- [What is needed]:
Skip every picture, and output exactly the lines starting at the one with "Task: Expand the Fund Type & Status filter" and running through the last line of the material below.

- [Records to use]:
※ ※ ※

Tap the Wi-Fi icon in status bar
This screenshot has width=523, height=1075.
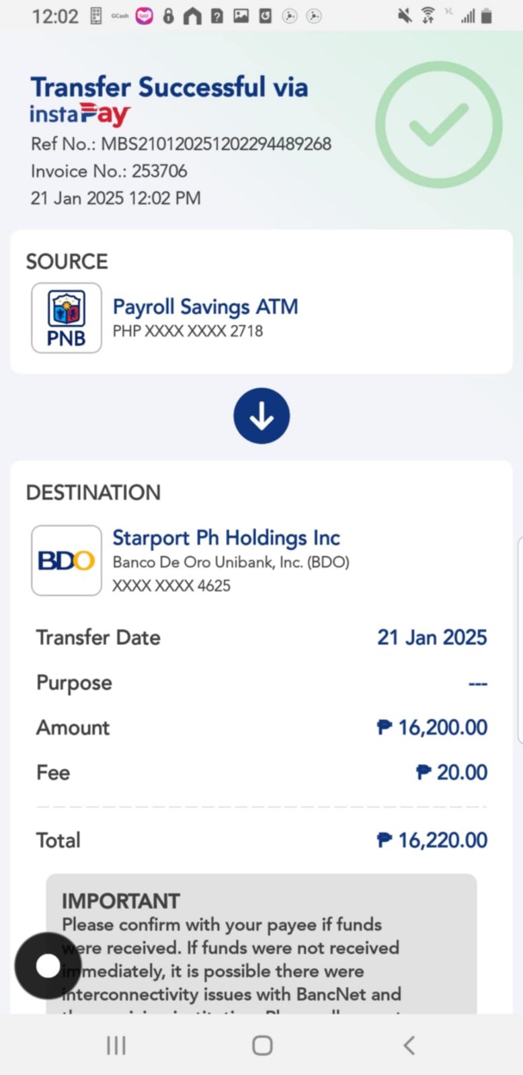pyautogui.click(x=428, y=15)
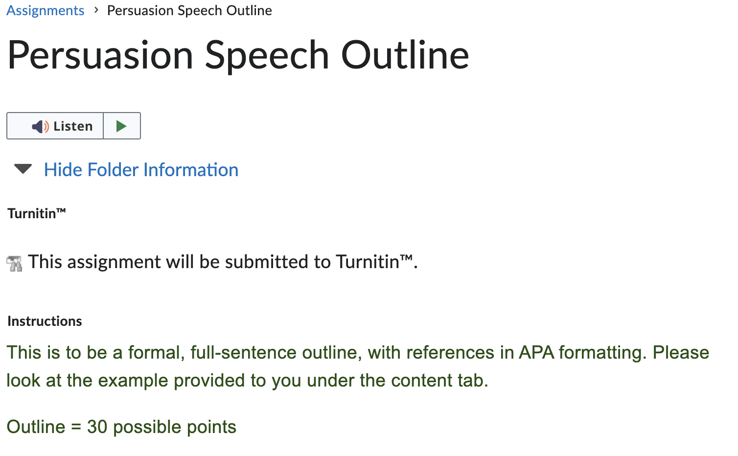Click the small Turnitin icon beside the notice
Viewport: 738px width, 456px height.
15,263
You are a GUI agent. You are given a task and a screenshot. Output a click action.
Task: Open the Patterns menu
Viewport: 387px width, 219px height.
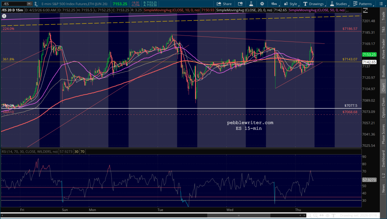click(x=362, y=4)
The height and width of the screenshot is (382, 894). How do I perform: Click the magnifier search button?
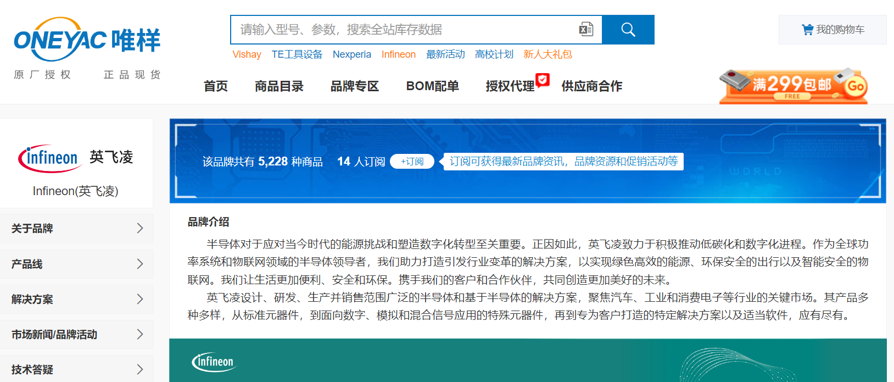click(628, 30)
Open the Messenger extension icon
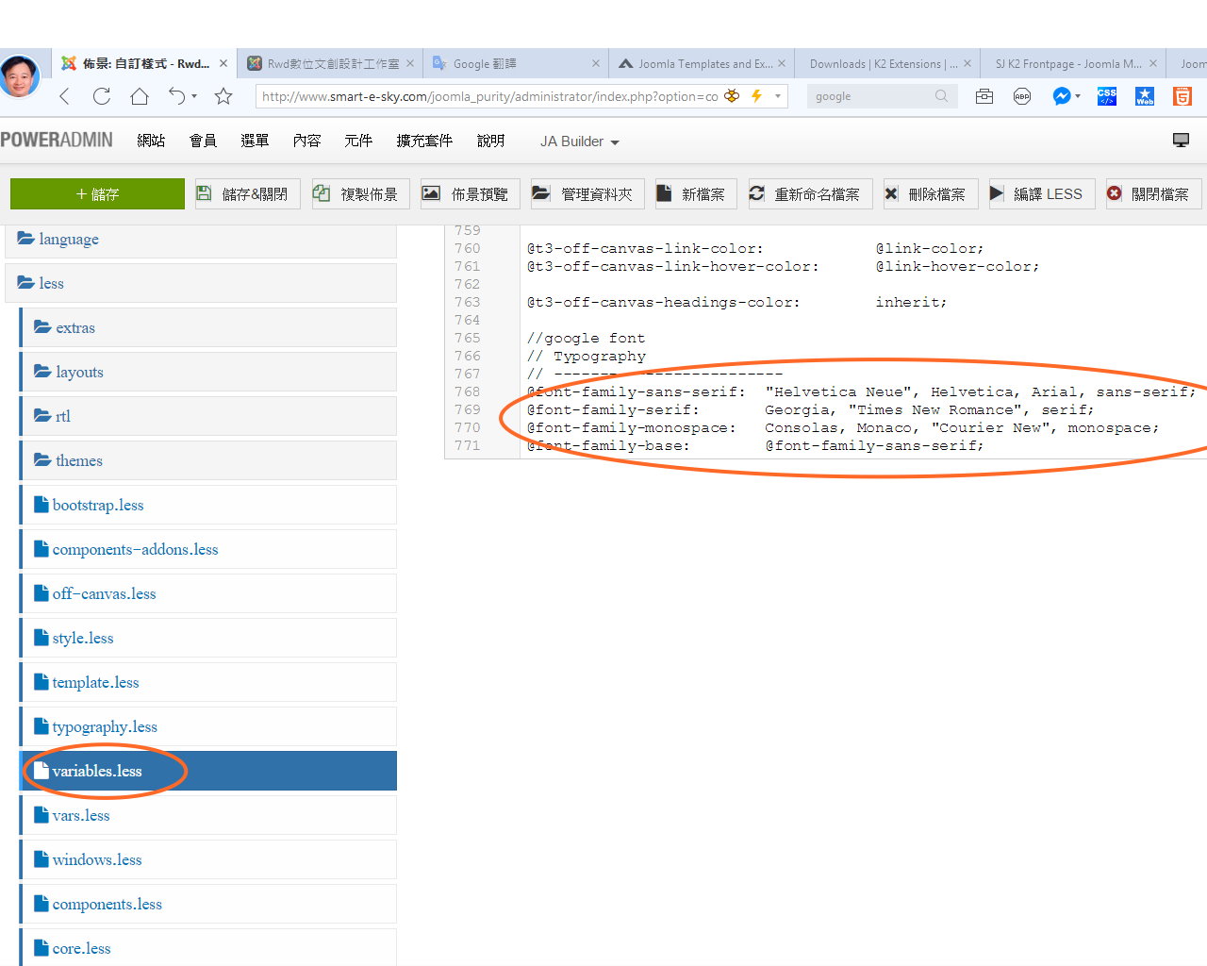The width and height of the screenshot is (1207, 966). coord(1062,96)
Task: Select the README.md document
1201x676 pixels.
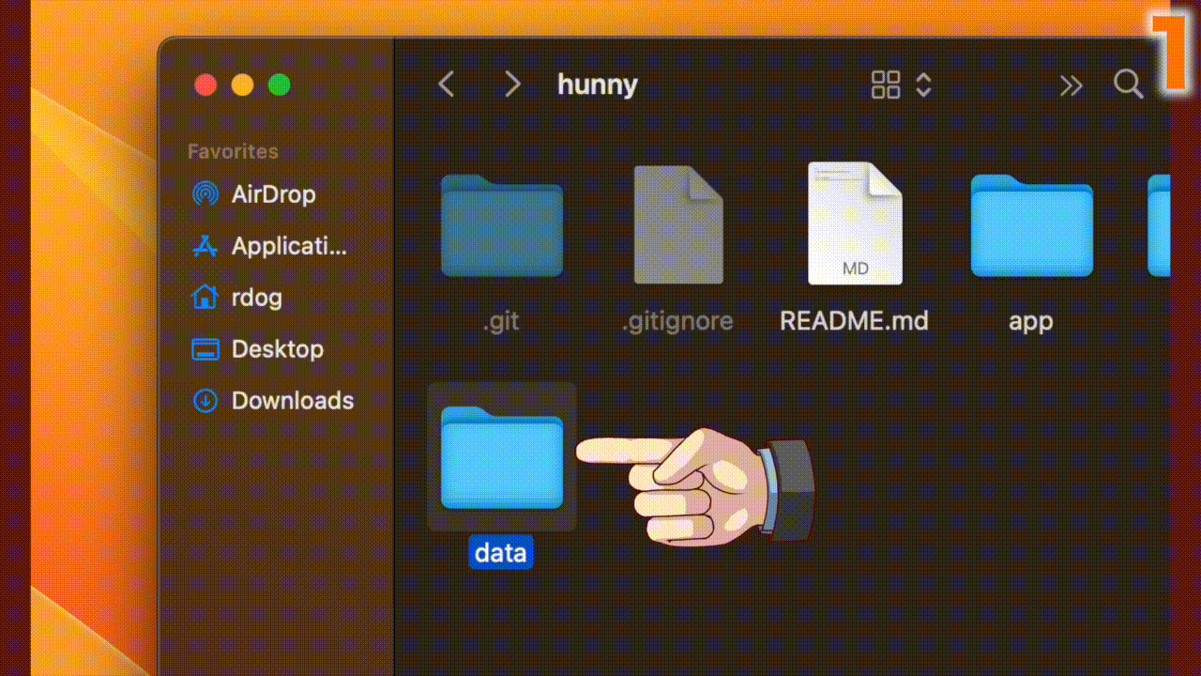Action: click(x=854, y=225)
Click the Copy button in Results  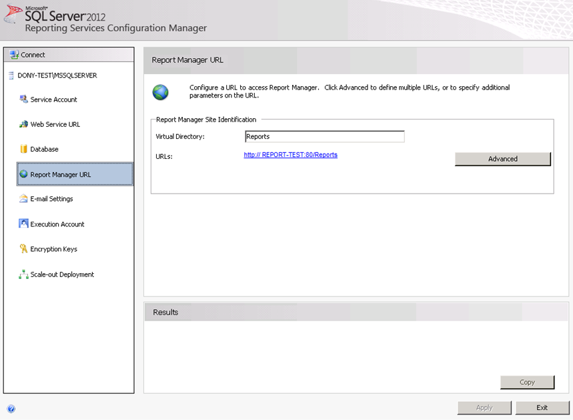click(527, 382)
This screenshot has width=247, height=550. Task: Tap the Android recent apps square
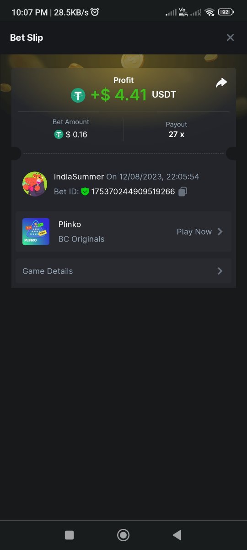tap(70, 535)
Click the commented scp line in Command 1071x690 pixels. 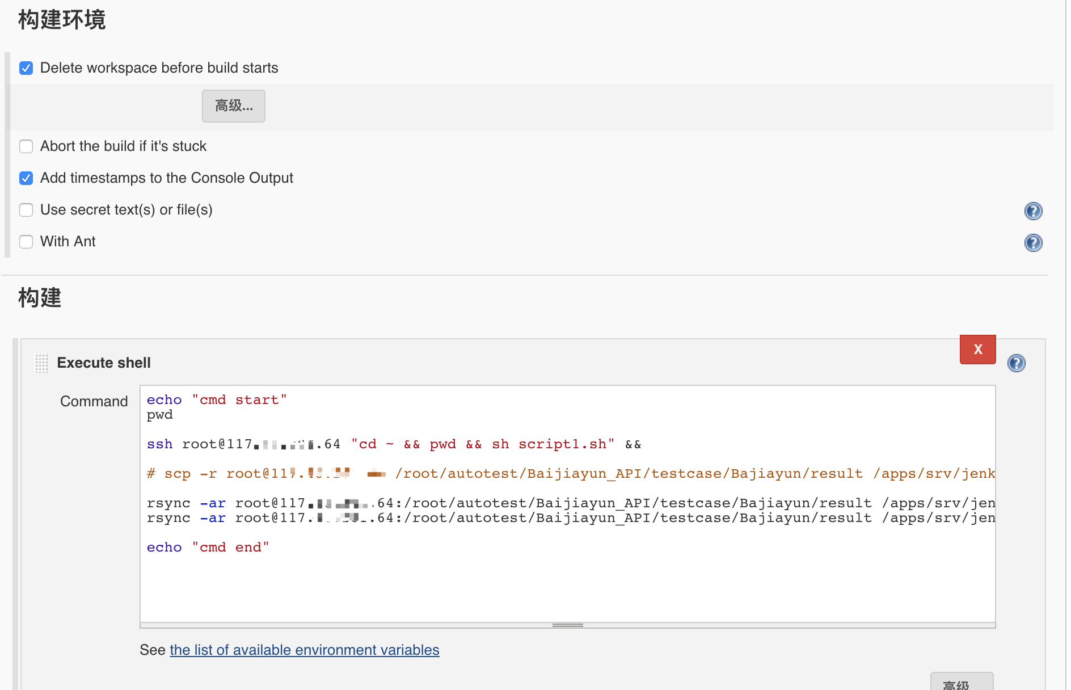click(567, 474)
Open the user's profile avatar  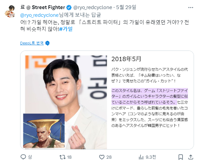10,11
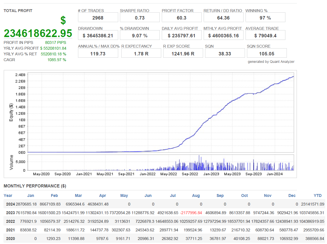The width and height of the screenshot is (327, 244).
Task: Select the Profit Factor 60.3 box
Action: (x=182, y=18)
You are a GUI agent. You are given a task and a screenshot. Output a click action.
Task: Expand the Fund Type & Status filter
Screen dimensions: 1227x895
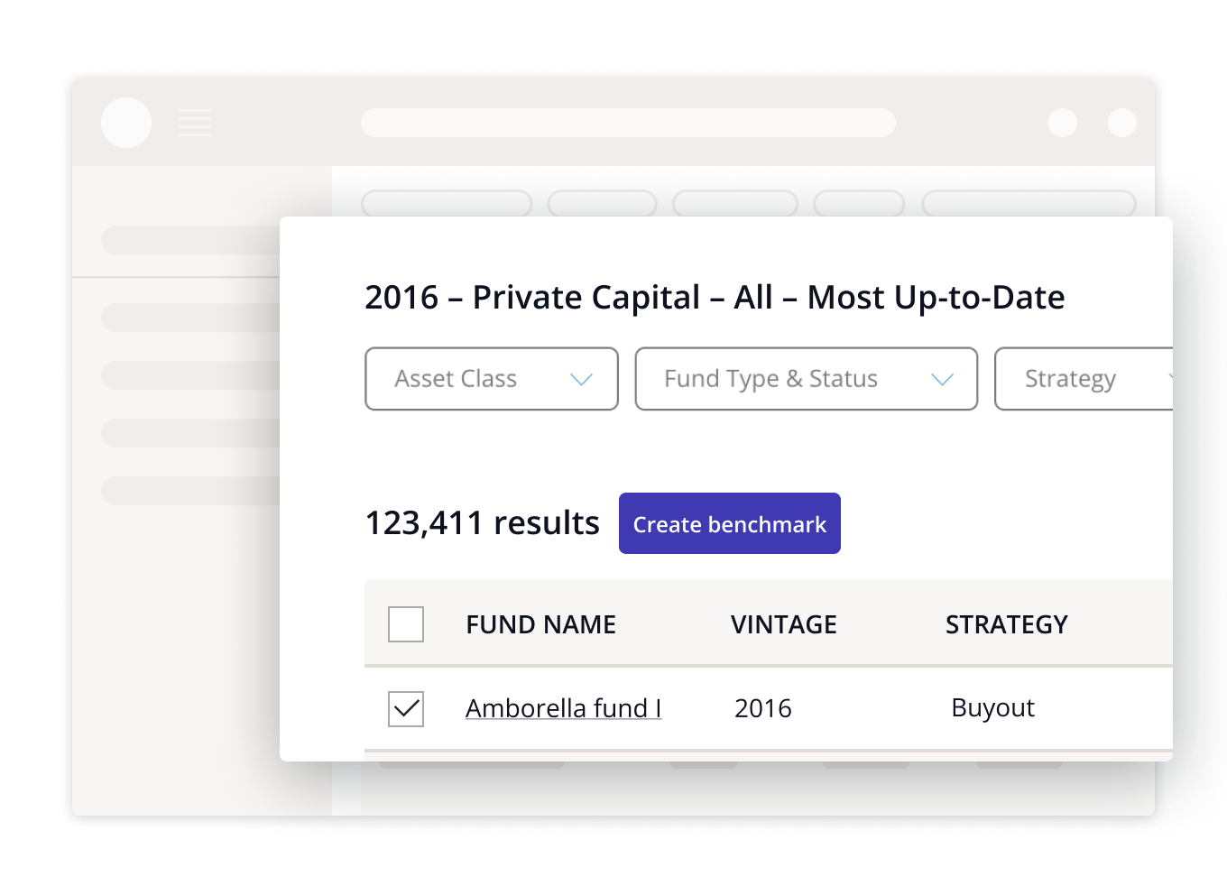pos(806,379)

※ ※ ※

- [Exercise output]:
Task: Expand the Fund Type & Status filter
Screen dimensions: 1227x895
pos(806,379)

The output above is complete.